К середине урока, когда мальчикам надоело играть в морской бой, а девочкам надоело красить ногти, учитель неожиданно сказал нечто такое, что привлекло их внимание.
– Сейчас, – сказал учитель, – я вам докажу, что два равно одному.
Класс затих, и учитель, воспользовавшись паузой, добавил:
– Тот, кто найдёт ошибку в моём доказательстве, получит “А”.
Класс молчал, напуганный неожиданным вызовом. В наступившей тишине раздался писклявый голос отличницы Брехман:
– Мистер Зайтлайн, по-моему, два не равно одному. Два больше.
– Правильно, – сказал учитель. – Отличное наблюдение. Два действительно больше, чем один. Но вы должны это доказать, то есть опровергнуть моё доказательство. Понятно? Итак, начнём. Для начала, предположим, что “а” равно “бэ”.
Он повернулся к доске и написал:
а = b
– Откуда вы знаете? – раздался с задней парты ломающийся голос отличника Гойскера.
– Откуда я знаю что?
– Что “а” равно “бэ”.
– Прекрасный вопрос, – кисло сказал учитель. – Я не знаю. Но я допустил. Если вы заметили, я сказал: предположим, что “а” равно “бэ”.
– Предположим, что директора на завуча положим, – сказал отличник Рабунский, обводя класс победным взором.
Класс взорвался от хохота. Директор школы был пожилой мужчина, завуч была молодая женщина, так что, класс по достоинству оценил остроту Рабунского.
Дождавшись, когда ученики успокоятся, учитель продолжал:
– Умножаем обе части уравнения на “а”. Получается...
Он написал:
a х a = a х b, то есть
a 2 = ab
Класс молчал.
– Отнимаем от обеих частей уравнения “бэ” - квадрат, – сказал учитель и написал:
a 2 – b 2 = ab – b 2
Класс молчал.
– А теперь… – сказал учитель, не в силах сдержать счастливой улыбки, – кто может сказать, что мы теперь делаем?

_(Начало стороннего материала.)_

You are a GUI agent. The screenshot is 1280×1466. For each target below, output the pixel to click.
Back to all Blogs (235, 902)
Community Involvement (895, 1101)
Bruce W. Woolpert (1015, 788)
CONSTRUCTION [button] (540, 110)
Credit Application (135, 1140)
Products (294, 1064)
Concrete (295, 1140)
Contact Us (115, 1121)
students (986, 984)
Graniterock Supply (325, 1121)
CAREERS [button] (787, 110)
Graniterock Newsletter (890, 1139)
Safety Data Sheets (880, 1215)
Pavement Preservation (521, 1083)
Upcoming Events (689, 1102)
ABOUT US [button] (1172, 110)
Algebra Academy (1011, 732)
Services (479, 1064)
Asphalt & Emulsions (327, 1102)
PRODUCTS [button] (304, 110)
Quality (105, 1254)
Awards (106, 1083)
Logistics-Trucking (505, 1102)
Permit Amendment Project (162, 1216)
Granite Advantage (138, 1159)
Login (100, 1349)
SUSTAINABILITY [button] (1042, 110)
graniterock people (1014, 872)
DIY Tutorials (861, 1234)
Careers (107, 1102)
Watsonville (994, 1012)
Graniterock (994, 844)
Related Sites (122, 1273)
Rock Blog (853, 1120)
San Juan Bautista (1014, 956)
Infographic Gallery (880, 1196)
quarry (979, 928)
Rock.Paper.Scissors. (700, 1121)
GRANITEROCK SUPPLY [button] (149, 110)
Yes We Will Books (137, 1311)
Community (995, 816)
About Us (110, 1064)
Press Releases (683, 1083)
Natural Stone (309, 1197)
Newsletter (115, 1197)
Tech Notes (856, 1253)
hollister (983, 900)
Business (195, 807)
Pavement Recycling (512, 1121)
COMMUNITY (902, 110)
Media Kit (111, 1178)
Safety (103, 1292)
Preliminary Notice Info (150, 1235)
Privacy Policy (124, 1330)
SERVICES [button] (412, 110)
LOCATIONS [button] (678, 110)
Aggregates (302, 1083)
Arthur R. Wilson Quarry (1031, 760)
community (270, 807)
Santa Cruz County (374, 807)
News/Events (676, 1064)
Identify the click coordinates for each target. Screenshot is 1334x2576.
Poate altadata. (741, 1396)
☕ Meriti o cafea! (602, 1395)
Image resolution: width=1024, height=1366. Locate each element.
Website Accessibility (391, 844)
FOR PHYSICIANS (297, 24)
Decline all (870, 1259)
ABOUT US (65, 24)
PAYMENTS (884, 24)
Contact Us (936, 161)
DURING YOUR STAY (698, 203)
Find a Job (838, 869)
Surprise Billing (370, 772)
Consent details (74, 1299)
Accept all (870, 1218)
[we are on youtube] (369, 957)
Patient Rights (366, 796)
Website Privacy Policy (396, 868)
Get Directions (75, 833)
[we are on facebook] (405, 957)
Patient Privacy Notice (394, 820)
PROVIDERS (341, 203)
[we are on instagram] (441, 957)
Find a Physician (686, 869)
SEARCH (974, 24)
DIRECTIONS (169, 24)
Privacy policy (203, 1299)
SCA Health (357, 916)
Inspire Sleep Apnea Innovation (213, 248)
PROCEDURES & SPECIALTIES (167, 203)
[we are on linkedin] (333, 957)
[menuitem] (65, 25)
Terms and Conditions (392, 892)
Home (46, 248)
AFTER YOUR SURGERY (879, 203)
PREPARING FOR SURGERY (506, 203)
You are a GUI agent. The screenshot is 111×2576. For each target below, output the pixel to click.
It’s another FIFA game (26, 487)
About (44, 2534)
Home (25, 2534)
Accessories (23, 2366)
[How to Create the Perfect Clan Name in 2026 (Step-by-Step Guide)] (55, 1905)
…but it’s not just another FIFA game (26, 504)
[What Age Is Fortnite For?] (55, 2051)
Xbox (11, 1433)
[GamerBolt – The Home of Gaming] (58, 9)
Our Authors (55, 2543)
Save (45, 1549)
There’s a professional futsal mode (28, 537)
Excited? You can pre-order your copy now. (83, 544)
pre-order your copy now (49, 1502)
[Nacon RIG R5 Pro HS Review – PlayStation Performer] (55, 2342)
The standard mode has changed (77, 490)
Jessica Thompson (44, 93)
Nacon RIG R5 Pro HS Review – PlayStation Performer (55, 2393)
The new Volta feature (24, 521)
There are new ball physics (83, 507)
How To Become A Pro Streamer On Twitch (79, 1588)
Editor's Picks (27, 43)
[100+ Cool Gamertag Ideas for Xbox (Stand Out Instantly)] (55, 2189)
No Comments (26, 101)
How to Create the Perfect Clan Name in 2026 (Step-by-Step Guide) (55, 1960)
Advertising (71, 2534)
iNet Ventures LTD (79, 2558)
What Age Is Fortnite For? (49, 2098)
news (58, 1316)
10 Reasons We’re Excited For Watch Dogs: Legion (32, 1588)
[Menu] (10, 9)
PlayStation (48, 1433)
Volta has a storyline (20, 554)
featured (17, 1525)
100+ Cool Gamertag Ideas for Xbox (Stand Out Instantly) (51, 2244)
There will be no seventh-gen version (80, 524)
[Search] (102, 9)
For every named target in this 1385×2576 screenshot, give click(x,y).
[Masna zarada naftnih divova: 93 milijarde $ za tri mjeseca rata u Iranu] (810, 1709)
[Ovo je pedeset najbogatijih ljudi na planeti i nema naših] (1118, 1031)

– Идём домой смотреть хоккей, – сказал отличник Рабунский. – Он явно был сегодня в ударе.
– Правильно, – сказал учитель. – Но не сейчас. До конца урока ещё пятнадцать минут. А пока продолжим доказательство. Что у нас в левой части уравнения? Разность квадратов члена “а” и члена “бэ”, правильно? Чему равна разность квадратов? Она равна произведению суммы членов на их разность. А что в правой части? Общий множитель “бэ”, который мы выносим за скобки. Преобразуем уравнение. Получается…
Он написал:
(a + b)(a – b) = b(a – b)
– Понятно?
– Понятно, сказал остряк Рабунский. – Линда Брехман любит сумму членов Алана и Боба.
Класс потряс новый взрыв ликования. Учитель понял, что на этот раз не дождётся тишины. В его распоряжении оставалось шесть минут.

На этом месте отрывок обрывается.